Above all, I love silence. Not the shy silence of ordinary mediocre natures, but that of beautiful high souls… The silence, expressive and eloquent, that widens the eyes and makes the deep mysteries of the heart peep out from these windows of the mind ; silence great and beautiful, that marks an important epoch in the inner life of the soul…

He who knows how to be silent knows everything…

“Eyes too expressive to be blue,
Too lovely to be grey.”

Je n’ai jamais dit que je préférais les yeux bleus, noirs ou verts. Pour moi le nom, comme la couleur des yeux, est joli ou laid selon le charme et le non-charme de la personne qui le porte. Le nom le plus ronflant, le plus brillant me laisse parfaitement froide lorsqu’il désigne une personne pour qui je n’éprouve que de l’indifférence ; et le nom le plus simple est pour moi le plus doux et fait vibrer en mon cœur mille sentiments divers lorsqu’il est porté par une personne amie.

Ô mon Dieu, quels sont les moyens d’arriver au bonheur ? Faut-il être méchant ? Faut-il être bon ?

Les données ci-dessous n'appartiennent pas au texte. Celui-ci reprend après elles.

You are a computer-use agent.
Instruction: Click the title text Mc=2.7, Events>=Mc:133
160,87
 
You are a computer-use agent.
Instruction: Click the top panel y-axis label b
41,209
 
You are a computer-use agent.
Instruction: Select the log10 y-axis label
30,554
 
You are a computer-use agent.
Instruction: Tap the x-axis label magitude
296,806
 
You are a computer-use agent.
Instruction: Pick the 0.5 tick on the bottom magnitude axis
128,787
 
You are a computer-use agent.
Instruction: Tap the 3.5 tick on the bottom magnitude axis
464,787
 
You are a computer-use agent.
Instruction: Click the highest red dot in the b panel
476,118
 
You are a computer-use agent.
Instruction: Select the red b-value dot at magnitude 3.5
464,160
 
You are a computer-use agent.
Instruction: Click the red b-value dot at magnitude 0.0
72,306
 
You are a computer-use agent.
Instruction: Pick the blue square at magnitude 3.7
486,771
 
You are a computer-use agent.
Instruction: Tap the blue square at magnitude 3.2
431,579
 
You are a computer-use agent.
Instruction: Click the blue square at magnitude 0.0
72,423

Quel but avais-tu en installant le monde, en créant l’homme ? Tu savais bien que la vie ne serait qu’une suite ininterrompue de douleurs, une longue chaîne de plaintes, un immense océan de larmes ; et pourtant tu fis l’homme et le destinas au bonheur.

Où est-il ce bonheur si généreusement promis ?

Là-haut, dans ton beau ciel bleu, à travers les soleils innombrables et les mondes sans fin, fais-tu quelque chose de si vaste et de si mystérieux dont l’aliment est la douleur de ta créature ?

Je ne sais plus qui a dit que les enfants et les poètes qui ne sont que de grands enfants, sont toujours pessimistes.

?  ?  ?  ?  ?  ?

Amour et sacrifice sont les deux mouvements les plus beaux dont soit capable l’âme humaine : savoir aimer et savoir se sacrifier ne sont propres qu’aux âmes d’élite.

Le Catholicisme est basé sur l’amour et le sacrifice, et pour être vraiment et sincèrement catholique il faut être grand par la charité, grand par l’abnégation, grand par la foi.

Ton véritable ami est celui qui ne te passe rien, mais qui te pardonne tout.

Ton véritable ami est celui qui sait te frapper un grand coup quand cela est nécessaire, mais qui le fait en aimant.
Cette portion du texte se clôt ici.